- Texte visé : Texte de la commission sur la proposition de loi de M. Charles Rodwell et plusieurs de ses collègues visant à renforcer la sécurité, la rétention administrative et la prévention des risques d’attentat (2180)., n° 2468-A0
- Stade de lecture : 1ère lecture (1ère assemblée saisie)
- Examiné par : Assemblée nationale (séance publique)
Sous réserve de son traitement par les services de l'Assemblée nationale et de sa recevabilité
Rédiger ainsi cet article :
« L’article L. 742‑7 du code de l’entrée et du séjour des étrangers et du droit d’asile est abrogé. »

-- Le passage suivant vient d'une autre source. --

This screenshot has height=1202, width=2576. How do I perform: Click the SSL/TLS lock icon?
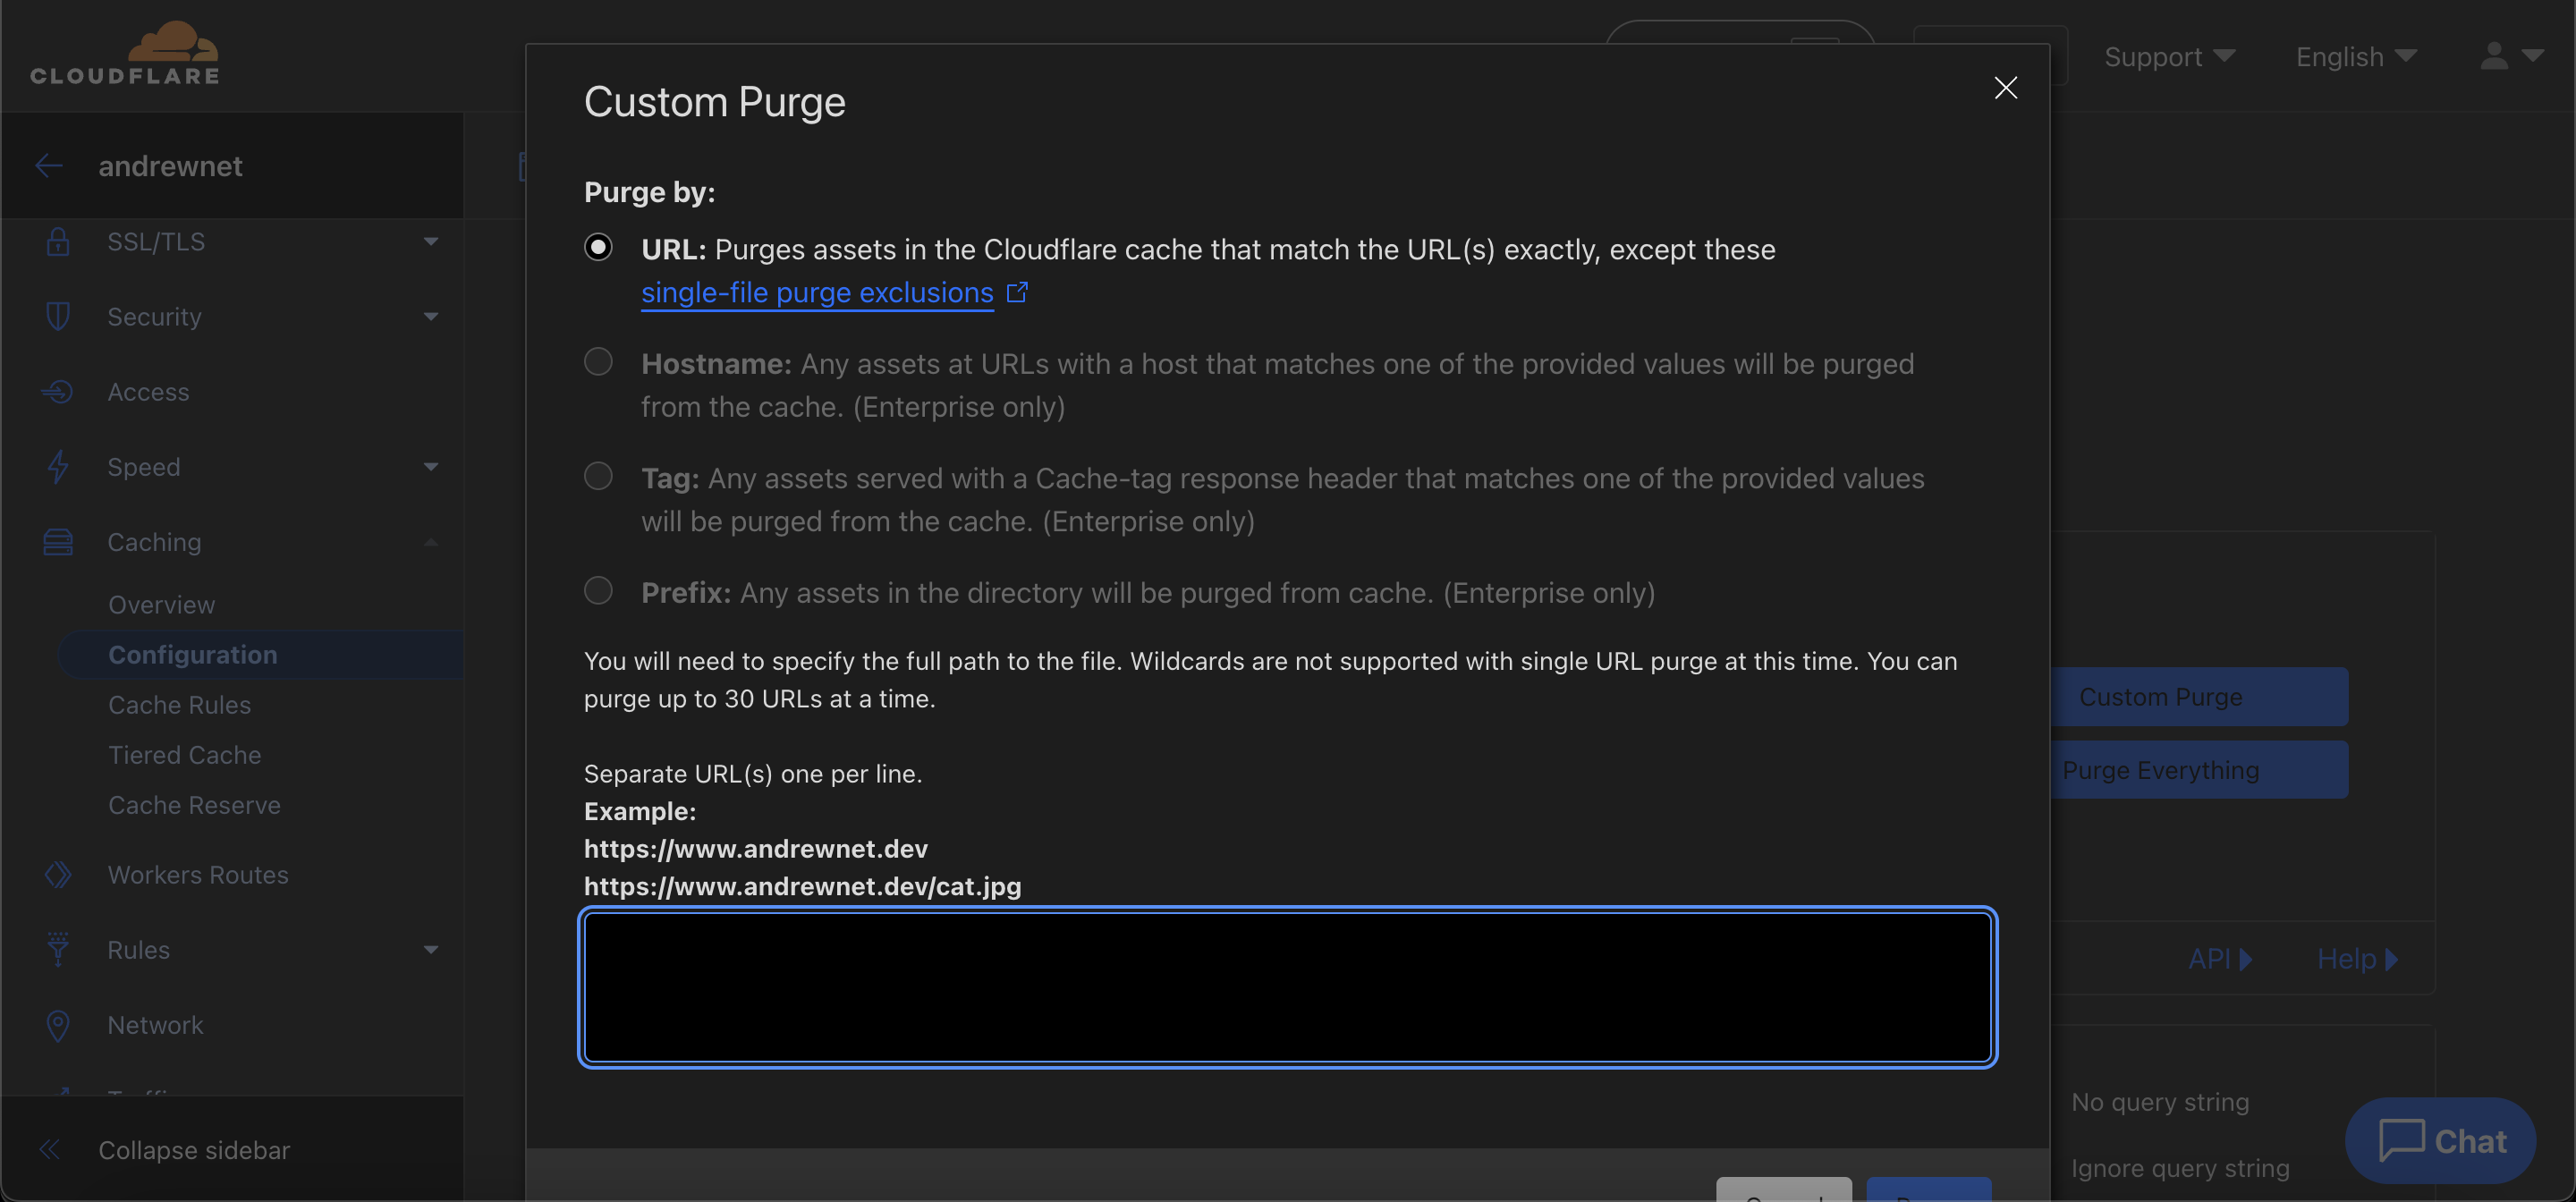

Cet amendement du groupe écologiste et social vise à supprimer la possibilité actuelle d’une nouvelle saisine du juge aux fins de prolongation du maintien en rétention au-delà de la durée maximale actuellement prévue, portant celle-ci jusqu’à 210 jours.
Une telle disposition conduit à banaliser l’allongement de la rétention administrative en multipliant les possibilités de prolongation au-delà de ce qui devrait demeurer une limite stricte. Or, la rétention ne peut se justifier que par la nécessité immédiate d’exécuter une mesure d’éloignement. En pratique, les difficultés d’éloignement tiennent principalement à des obstacles consulaires ou matériels indépendants de la durée de la rétention. Dès lors, prolonger l’enfermement ne permet pas d’en améliorer significativement l’effectivité. Cette mesure aboutit ainsi à une privation de liberté particulièrement longue dans un cadre purement administratif, sans aucune utilité, et au risque d’une atteinte disproportionnée aux libertés individuelles.